Ciudad de México., a 5 de abril del 2026.- En medio de la ruptura diplomática provocada por la CNDH, los colectivos de familiares de personas desaparecidas alzaron la voz para lanzar un mensaje contundente al Estado mexicano: la intervención de la ONU no es una «injerencia», es la última esperanza para consolidar la búsqueda e identificación en un país que sigue contando ausencias.
Organizaciones como Guerreras en Busca de Nuestros Tesoros, la Red TDT y la Fundación para la Justicia, lamentaron la respuesta «defensiva» del Gobierno Federal y la Comisión Nacional. Para las familias, calificar de «arbitraria» la decisión del Comité contra la Desaparición Forzada (CDF) de la ONU es, en los hechos, prolongar la agonía de cientos de miles de personas que esperan verdad y reparación.

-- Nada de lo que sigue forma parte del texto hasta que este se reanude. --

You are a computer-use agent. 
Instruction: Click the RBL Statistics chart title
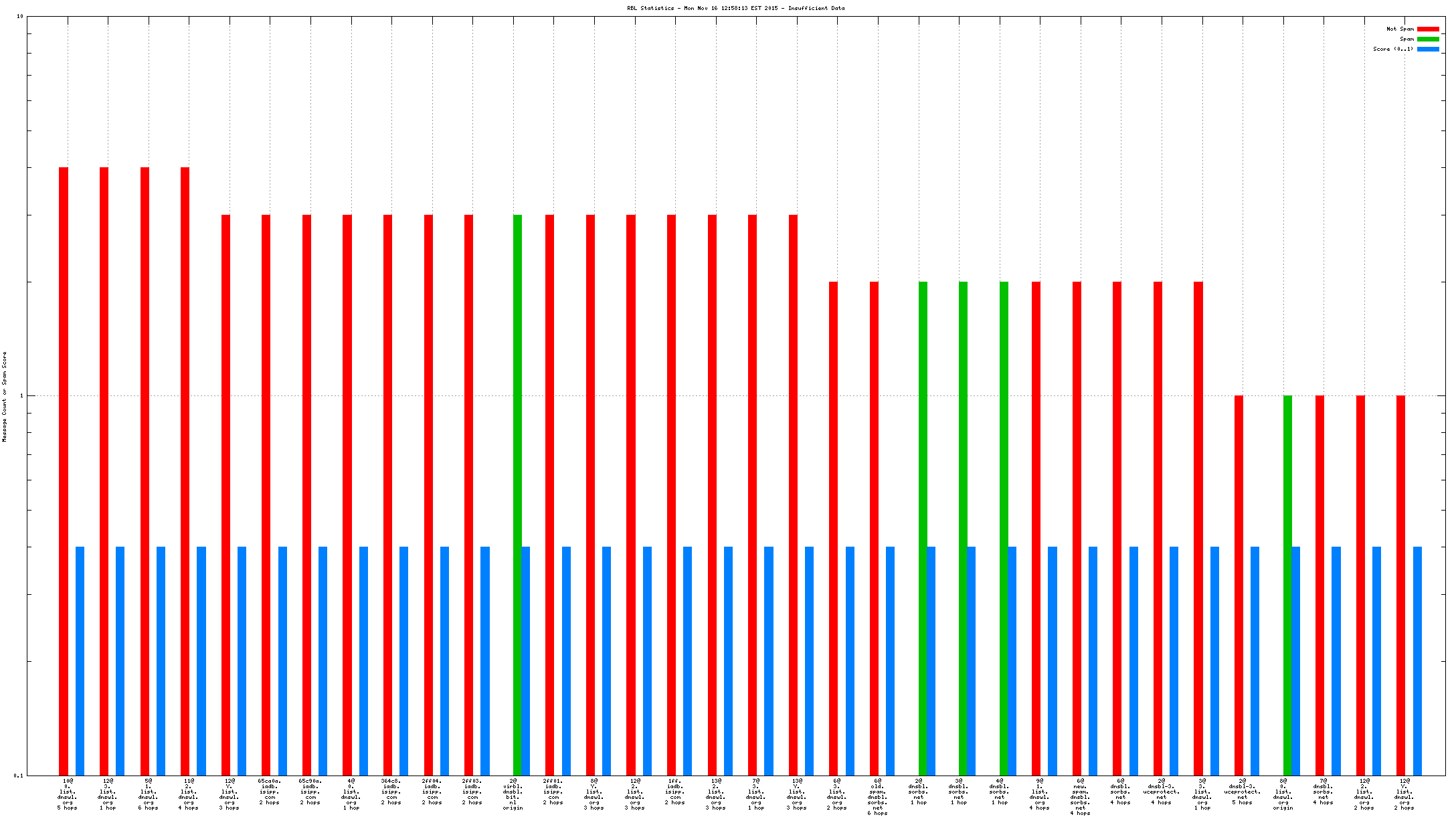coord(735,9)

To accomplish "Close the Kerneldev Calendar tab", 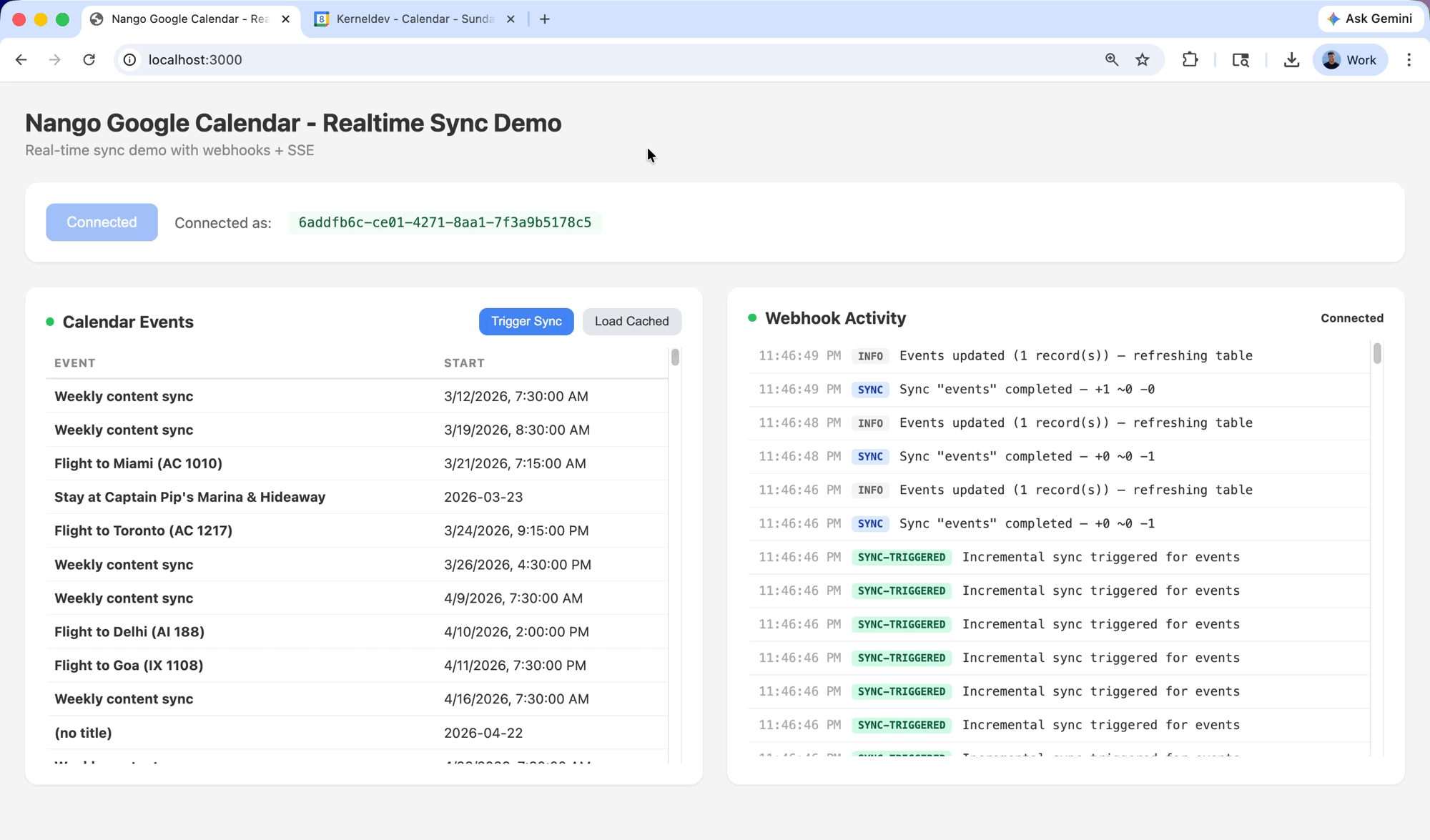I will (x=511, y=19).
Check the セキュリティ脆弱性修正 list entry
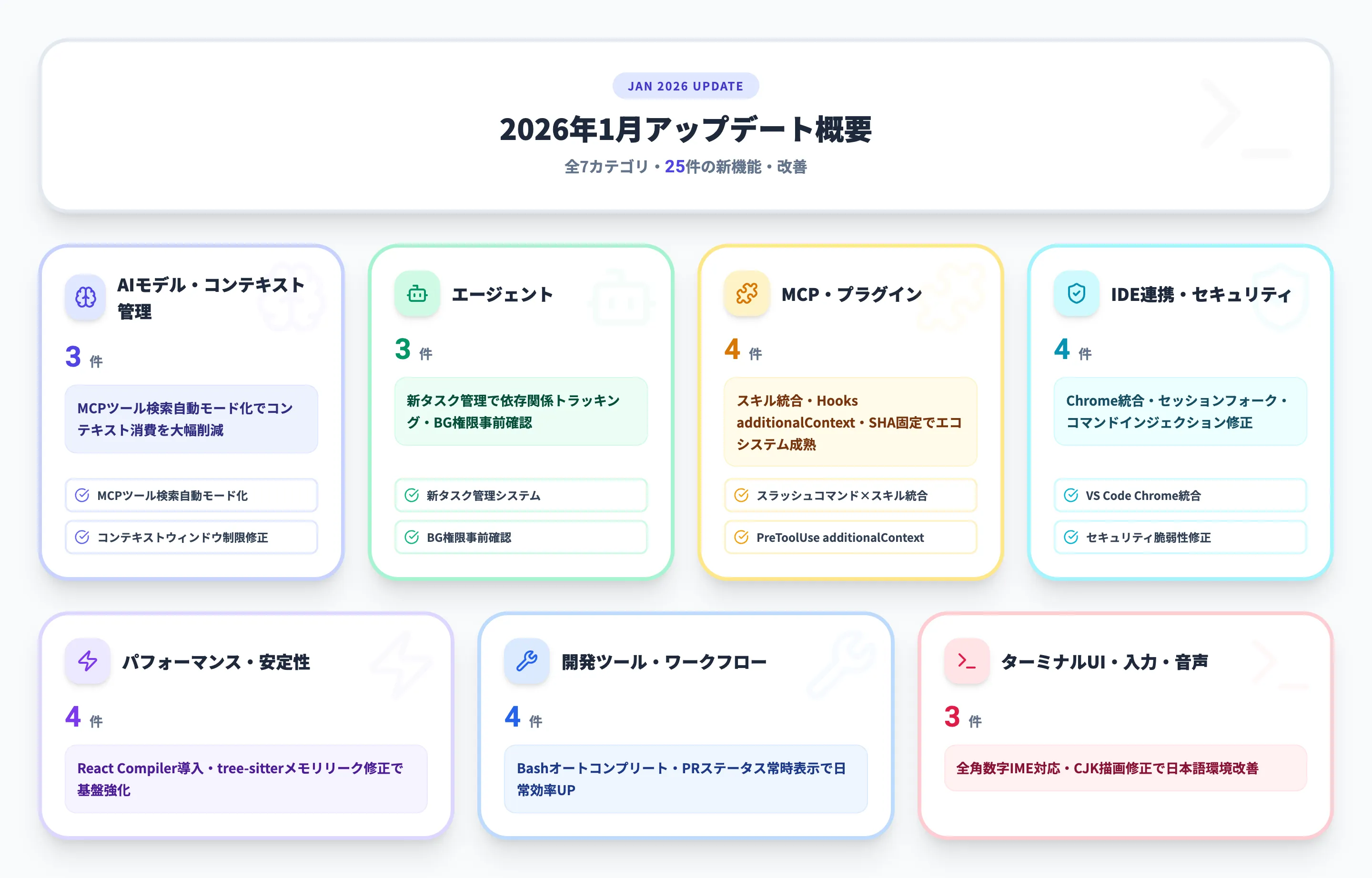Image resolution: width=1372 pixels, height=878 pixels. pyautogui.click(x=1179, y=537)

«Asumir que se trata de una injerencia es ignorar que la ayuda internacional es una oportunidad histórica, no un ataque», señalaron los colectivos en un pronunciamiento conjunto.
Aunque los colectivos reconocen avances en el marco jurídico, fueron enfáticos en las carencias que el discurso oficial intenta matizar. Para que la justicia sea real y no solo de papel, las familias exigen tres puntos clave:
- Recursos Reales: Garantizar el funcionamiento pleno del Centro Nacional de Identificación Humana con presupuesto y personal capacitado.
- Ciencia al Servicio de la Verdad: Incorporar los laboratorios del Instituto Nacional de Medicina Genómica a la Comisión Nacional de Búsqueda.
- Interoperabilidad Forense: Crear una red nacional de análisis genético que permita cruzar datos entre estados de manera inmediata.
La activación del Artículo 34 de la Convención, por primera vez desde 2006, pone a México en la vitrina del escrutinio mundial. Mientras la CNDH se enfoca en defender la «soberanía institucional», los colectivos recuerdan que la soberanía más importante es la de los derechos humanos y el derecho a ser buscado.
Para las familias que buscan a sus «tesoros», la resolución de la ONU es el respaldo que necesitan para que el Sistema Nacional de Búsqueda deje de ser una estructura burocrática y se convierta en una maquinaria de resultados.